• [SUPPLIED TEXT]:
# Strange looking cargo ships



## fishjay (Jun 11, 2008)

When browsing the photos in the cargo ship gallery I found these strange looking cargo ships. They have what appears to be a full hull with a very narrow upper deck. This combination makes for a very strange looking vessel. Could someone explain the origins and reasoning behind this design to me?

Fishjay


----------



## joebuckham (Apr 1, 2005)

*strange ships*

hi fishjay

from your description they are probably turret ships and they were built to avoid dues on ships


----------



## BillH (Oct 10, 2007)

fishjay said:


> When browsing the photos in the cargo ship gallery I found these strange looking cargo ships. They have what appears to be a full hull with a very narrow upper deck. This combination makes for a very strange looking vessel. Could someone explain the origins and reasoning behind this design to me?
> 
> Fishjay


Sounds like the Doxford Turret ships developed and constructed by Wm Doxford and Sons Sunderland, late 19th - early 20 century.
There was a booklet published by the World Ship Society some years ago about their development and careers.

The book was called "The Doxford Turret Ships" by Leonard Gray and John Lingwood (the latter being the author of the SD14 book) and was published in 1975 - ISBN 0 9500044 6 4


----------

• [RAW DATA]:
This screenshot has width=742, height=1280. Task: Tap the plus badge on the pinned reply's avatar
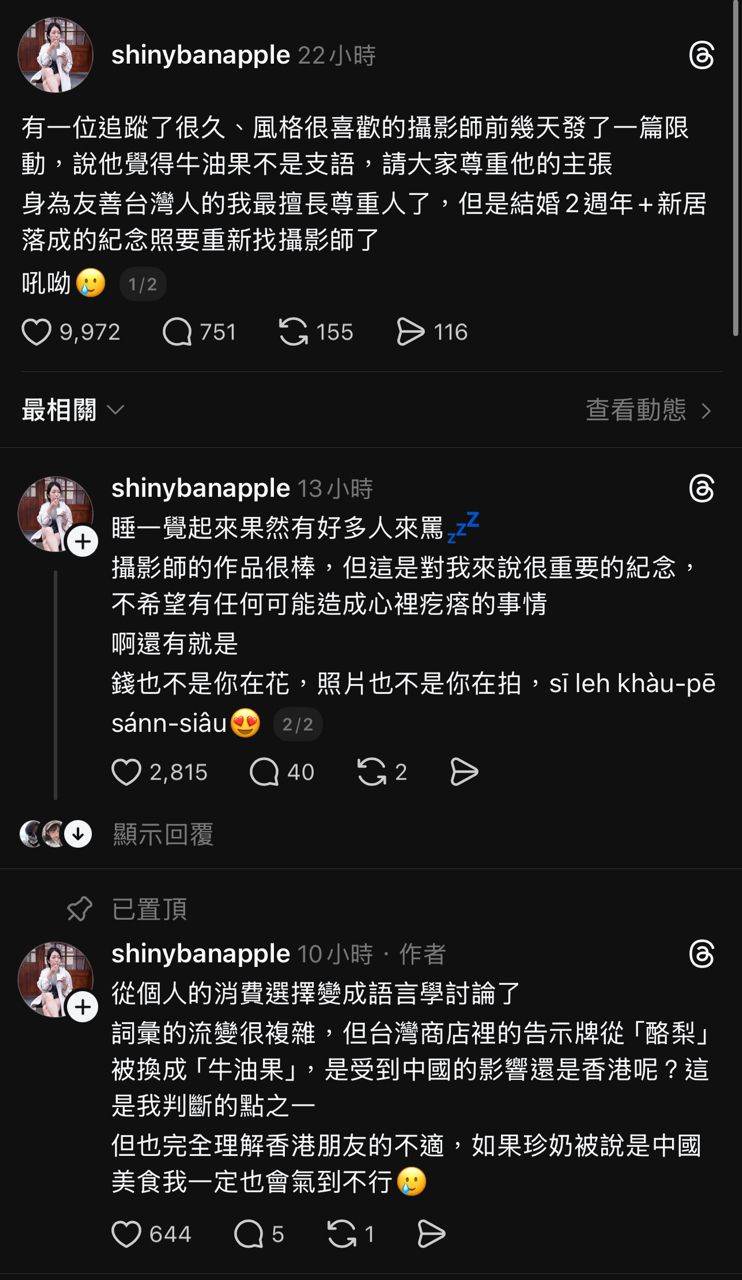pyautogui.click(x=82, y=1007)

• [REQUIRED ACTIONS]:
A: Duplicate the passage of the turret ship thread from "Sounds like the" up to and including "development and careers.".
B: Decide whether each statement agrees with the turret ship thread, answering yes or no and quoting the words that settle it: (i) joebuckham says turret ships were built to avoid dues on ships; (ii) the book on Doxford turret ships was published in 1985; (iii) BillH says the Doxford turret ships were built in Newcastle.
The lines above come from a separate source, not from the turret ship thread.

• [ANSWERS FOR THIS EXERCISE]:
A:
Sounds like the Doxford Turret ships developed and constructed by Wm Doxford and Sons Sunderland, late 19th - early 20 century.
There was a booklet published by the World Ship Society some years ago about their development and careers.

B:
(i) Yes: "they were built to avoid dues on ships"
(ii) No: "was published in 1975"
(iii) No: "Wm Doxford and Sons Sunderland"